It’s a fascinating premise, and Victoria Hislop brings it all vividly to life. Particularly interesting are the scenes set in the leper colony. The book is very plainly and directly told, which means it was an easy read, but I did not feel deeply invested in many of the characters. The book also takes place over many years, in the tradition of family sagas. The whole occupation by the Germans–my key area of interest–is covered in what seemed like just a few pages. So I found that swiftness of pace–years covered in a few paragraphs–a little disconcerting too.

However, the story itself is so powerful and the Cretan setting so vivid and alive that these are small quibbles, easily forgiven.

Buy it here


9780143792284Star-crossed

by Minnie Darke

This novel is pure delight! I bought it on a sudden whim, feeling in need of something light-hearted and easy to read, and instead find myself reading the cleverest and most engaging contemporary romance I’ve ever encountered. There is so much to love in this book–it’s funny and yet poignant too, making me laugh out loud one moment and dab away a little tear the next. It’s crammed full of dozens and dozens of characters, yet each one is so deftly and vividly drawn that you have no trouble remembering who is who, and you find yourself a little in love with them all. It’s very Australian and yet very universal, and is crying out to be made into a rom-com. Oh, so much to love in this book!

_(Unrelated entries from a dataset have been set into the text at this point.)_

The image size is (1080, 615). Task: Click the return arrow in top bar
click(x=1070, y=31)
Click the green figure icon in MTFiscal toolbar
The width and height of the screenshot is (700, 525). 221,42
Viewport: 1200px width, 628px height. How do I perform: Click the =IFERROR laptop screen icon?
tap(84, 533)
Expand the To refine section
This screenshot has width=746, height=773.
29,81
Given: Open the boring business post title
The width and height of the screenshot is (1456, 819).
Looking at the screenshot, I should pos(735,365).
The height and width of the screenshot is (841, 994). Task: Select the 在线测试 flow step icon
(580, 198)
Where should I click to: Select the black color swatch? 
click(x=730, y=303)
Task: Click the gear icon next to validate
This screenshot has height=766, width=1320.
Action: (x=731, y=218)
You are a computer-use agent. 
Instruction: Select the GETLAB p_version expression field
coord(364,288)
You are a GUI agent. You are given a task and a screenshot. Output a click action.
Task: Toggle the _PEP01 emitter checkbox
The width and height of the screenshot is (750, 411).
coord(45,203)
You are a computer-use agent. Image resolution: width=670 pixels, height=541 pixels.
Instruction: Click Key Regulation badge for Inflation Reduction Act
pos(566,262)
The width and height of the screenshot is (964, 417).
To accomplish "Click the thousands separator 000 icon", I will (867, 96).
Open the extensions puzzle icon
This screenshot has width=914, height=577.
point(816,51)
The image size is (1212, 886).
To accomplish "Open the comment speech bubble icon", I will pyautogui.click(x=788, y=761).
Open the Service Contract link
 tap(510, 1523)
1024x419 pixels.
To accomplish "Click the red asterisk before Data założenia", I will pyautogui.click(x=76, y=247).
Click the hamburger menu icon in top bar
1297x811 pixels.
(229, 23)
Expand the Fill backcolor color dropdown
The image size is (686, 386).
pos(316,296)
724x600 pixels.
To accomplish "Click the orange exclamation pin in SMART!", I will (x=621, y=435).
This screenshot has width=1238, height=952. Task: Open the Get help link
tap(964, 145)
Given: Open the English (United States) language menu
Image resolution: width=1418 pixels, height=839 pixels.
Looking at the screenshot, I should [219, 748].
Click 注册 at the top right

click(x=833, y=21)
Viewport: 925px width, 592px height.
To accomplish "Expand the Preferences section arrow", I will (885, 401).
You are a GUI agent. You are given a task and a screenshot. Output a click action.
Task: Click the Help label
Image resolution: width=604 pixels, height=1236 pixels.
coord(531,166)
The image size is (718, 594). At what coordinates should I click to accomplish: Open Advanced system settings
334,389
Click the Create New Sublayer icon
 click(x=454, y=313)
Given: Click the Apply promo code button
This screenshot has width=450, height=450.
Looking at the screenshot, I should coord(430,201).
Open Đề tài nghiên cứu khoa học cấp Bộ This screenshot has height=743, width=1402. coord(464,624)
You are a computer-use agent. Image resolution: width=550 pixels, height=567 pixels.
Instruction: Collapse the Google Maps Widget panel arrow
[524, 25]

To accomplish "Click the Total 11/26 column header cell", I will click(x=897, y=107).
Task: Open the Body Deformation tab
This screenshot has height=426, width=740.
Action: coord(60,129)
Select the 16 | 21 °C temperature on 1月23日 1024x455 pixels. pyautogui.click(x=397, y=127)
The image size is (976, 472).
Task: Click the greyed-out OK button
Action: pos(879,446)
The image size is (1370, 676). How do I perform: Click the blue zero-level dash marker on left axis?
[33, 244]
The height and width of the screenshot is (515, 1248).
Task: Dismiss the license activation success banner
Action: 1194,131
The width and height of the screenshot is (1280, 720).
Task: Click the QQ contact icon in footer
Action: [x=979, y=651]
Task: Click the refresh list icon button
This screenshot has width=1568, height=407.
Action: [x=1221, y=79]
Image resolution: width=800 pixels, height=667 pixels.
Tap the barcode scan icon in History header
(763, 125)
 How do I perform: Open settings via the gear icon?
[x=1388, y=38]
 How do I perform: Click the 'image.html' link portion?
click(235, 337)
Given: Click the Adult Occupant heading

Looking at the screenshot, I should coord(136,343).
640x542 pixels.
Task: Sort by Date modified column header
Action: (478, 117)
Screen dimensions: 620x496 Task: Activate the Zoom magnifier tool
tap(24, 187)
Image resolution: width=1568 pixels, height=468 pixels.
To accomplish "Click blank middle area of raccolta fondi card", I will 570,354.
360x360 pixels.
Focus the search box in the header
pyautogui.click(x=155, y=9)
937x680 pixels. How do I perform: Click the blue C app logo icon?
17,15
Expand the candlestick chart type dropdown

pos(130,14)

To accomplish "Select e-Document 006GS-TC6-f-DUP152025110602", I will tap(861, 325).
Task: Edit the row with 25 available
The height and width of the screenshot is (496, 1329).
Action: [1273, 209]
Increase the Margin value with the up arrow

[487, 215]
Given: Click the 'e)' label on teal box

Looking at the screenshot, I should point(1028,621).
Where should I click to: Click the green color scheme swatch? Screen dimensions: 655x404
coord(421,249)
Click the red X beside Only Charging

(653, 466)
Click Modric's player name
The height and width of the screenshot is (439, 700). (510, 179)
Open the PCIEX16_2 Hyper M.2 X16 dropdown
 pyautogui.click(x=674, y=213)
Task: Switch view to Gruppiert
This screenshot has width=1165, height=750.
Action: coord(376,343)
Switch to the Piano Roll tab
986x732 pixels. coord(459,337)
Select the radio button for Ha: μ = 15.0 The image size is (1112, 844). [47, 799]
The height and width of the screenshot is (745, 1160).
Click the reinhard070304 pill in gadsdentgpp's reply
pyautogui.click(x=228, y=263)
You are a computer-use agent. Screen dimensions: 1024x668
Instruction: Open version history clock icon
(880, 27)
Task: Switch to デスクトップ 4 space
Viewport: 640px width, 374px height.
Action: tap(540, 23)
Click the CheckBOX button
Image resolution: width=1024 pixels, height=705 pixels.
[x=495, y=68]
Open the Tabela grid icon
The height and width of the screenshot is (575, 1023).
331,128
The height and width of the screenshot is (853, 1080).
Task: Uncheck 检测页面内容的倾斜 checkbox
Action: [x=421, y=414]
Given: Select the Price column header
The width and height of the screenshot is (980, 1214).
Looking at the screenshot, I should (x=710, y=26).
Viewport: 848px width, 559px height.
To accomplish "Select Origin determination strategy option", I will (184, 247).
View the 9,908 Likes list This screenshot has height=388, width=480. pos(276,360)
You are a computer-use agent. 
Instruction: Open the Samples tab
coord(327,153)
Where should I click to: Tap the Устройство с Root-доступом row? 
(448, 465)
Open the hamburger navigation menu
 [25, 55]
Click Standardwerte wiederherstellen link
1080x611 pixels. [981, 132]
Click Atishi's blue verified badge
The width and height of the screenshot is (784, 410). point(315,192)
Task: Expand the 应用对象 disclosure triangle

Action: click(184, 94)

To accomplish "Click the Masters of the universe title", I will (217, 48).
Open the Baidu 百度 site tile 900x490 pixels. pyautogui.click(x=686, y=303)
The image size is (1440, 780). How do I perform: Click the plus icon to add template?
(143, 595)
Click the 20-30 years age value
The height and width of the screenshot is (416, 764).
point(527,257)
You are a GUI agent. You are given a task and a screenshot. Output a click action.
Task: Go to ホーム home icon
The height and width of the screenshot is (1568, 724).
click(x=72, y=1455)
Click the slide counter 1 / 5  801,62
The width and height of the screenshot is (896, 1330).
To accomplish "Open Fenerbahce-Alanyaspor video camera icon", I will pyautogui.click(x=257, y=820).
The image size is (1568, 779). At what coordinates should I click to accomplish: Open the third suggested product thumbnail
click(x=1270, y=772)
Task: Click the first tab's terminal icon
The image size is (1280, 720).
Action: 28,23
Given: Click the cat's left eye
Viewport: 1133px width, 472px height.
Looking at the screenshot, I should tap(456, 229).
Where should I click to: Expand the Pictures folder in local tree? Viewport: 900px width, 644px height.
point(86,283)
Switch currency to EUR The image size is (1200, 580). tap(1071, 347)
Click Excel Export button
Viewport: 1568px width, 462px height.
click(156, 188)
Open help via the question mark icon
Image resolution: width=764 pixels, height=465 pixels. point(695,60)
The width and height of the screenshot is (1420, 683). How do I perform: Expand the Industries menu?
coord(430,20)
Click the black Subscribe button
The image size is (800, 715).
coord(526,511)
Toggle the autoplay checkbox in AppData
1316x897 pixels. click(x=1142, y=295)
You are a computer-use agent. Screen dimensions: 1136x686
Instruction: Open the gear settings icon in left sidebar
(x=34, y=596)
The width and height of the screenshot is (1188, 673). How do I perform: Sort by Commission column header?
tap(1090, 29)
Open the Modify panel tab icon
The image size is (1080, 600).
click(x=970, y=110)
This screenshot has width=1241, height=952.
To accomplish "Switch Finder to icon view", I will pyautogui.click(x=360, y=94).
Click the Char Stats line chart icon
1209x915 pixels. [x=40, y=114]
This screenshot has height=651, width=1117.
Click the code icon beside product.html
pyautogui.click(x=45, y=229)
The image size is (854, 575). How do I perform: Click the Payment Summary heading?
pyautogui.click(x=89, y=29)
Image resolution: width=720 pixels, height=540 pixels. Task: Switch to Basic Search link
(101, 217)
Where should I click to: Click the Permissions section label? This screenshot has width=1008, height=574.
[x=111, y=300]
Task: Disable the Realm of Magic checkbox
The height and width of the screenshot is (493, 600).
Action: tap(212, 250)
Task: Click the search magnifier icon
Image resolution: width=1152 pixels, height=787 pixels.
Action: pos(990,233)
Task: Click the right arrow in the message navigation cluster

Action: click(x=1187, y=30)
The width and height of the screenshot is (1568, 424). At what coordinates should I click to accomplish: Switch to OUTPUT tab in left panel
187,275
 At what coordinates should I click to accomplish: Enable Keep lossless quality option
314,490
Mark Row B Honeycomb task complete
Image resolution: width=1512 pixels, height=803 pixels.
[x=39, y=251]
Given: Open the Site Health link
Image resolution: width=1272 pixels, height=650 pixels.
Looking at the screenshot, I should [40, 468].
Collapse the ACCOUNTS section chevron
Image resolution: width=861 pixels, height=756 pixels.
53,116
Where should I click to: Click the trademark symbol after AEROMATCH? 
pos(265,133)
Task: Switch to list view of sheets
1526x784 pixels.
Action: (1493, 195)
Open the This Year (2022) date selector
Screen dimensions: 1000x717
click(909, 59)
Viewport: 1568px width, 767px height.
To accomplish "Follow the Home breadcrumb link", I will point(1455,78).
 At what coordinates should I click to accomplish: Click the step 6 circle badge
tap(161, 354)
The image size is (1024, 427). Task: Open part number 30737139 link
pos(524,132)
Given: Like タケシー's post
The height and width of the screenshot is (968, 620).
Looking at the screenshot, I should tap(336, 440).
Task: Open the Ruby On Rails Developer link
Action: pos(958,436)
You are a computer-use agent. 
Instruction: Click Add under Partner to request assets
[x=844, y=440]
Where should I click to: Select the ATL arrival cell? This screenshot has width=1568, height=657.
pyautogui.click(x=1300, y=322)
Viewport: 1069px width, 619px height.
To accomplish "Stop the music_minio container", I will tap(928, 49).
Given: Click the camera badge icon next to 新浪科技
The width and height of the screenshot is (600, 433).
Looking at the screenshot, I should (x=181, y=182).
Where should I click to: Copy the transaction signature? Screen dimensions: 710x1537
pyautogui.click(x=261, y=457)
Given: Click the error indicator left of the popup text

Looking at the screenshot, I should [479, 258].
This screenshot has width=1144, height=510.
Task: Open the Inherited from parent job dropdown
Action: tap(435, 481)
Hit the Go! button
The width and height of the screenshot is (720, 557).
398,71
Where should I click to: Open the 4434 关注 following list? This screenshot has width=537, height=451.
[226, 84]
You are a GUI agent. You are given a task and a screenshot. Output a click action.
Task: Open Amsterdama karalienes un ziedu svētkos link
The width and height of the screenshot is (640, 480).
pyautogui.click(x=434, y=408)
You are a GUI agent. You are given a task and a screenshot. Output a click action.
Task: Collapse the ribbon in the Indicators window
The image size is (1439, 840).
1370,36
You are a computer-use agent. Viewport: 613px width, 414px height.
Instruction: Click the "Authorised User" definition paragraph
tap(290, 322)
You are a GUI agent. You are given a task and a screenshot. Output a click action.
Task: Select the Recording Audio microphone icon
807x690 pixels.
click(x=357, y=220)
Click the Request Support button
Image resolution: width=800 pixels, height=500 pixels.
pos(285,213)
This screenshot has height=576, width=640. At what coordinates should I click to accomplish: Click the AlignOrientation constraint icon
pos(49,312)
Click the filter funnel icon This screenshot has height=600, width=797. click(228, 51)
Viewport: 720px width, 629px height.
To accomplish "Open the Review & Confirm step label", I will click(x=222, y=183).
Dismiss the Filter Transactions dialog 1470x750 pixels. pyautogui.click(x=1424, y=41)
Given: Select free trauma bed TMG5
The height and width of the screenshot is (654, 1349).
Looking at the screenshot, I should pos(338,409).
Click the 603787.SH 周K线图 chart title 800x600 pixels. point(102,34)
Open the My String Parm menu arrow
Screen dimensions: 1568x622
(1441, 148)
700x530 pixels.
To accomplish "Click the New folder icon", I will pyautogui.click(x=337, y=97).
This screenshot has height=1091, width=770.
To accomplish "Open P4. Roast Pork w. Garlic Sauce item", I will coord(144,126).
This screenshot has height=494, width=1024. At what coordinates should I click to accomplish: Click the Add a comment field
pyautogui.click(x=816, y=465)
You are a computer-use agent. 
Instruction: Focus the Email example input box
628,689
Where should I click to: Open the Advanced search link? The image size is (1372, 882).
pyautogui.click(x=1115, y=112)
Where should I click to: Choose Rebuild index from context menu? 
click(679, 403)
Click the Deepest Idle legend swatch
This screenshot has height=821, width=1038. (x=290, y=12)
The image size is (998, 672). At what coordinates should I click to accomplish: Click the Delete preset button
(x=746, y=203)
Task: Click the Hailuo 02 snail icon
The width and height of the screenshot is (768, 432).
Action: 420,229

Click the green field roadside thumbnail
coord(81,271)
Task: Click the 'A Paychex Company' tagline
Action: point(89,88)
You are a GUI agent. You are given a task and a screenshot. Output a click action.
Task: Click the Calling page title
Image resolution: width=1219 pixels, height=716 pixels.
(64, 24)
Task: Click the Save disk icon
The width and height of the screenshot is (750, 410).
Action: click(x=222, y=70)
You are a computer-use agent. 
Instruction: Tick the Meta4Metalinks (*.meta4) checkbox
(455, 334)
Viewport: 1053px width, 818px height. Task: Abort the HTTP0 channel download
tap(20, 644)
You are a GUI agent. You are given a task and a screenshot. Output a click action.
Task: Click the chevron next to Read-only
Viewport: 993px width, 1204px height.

Basically, an aspiring journalist named Justine bumps into her teenage crush one day and her heart gives an almighty bound. Discovering that gorgeous Nick relies on life advice from the horoscope page in the magazine she works for, Justine thinks she might give just a little tweak to his star sign that month. After all, what harm could it do?

I cannot say anymore without completely undoing the magic that is Star-crossed. Read it and be charmed.

Buy it here


9781406373929The Little Grey Girl

by Celine Kiernan

The Little Grey Girl is the second book in a charming fantasy series for younger readers, written by Irish author Celine Kiernan. It starts where book 1, Begone the Raggedy Witches, ends, and so must be read in the right order.

Basically, the series tells the story of an ordinary girl named Mup whose mother is the heir to a magical realm that had been for decades ruled by her cold and ruthless mother, the queen. In the first book, the queen is defeated and driven away, but now Mup’s mother is queen in her place and must find some way to make reparations and build a lasting peace. The books are deftly written, with some gorgeous lyrical writing and enough warmth and humour to balance out the darkness and fear. And, like the best children’s fantasy, they contain important lessons about kindness and forgiveness. A truly magical fantasy for readers 8+.

Buy it here


9781460700037Mermaid Singing

by Charmian Clift

This book was given to me by my aunt when I was in my twenties, as I had always wanted to go to Greece. I have read it a few times, and it never fails to delight me.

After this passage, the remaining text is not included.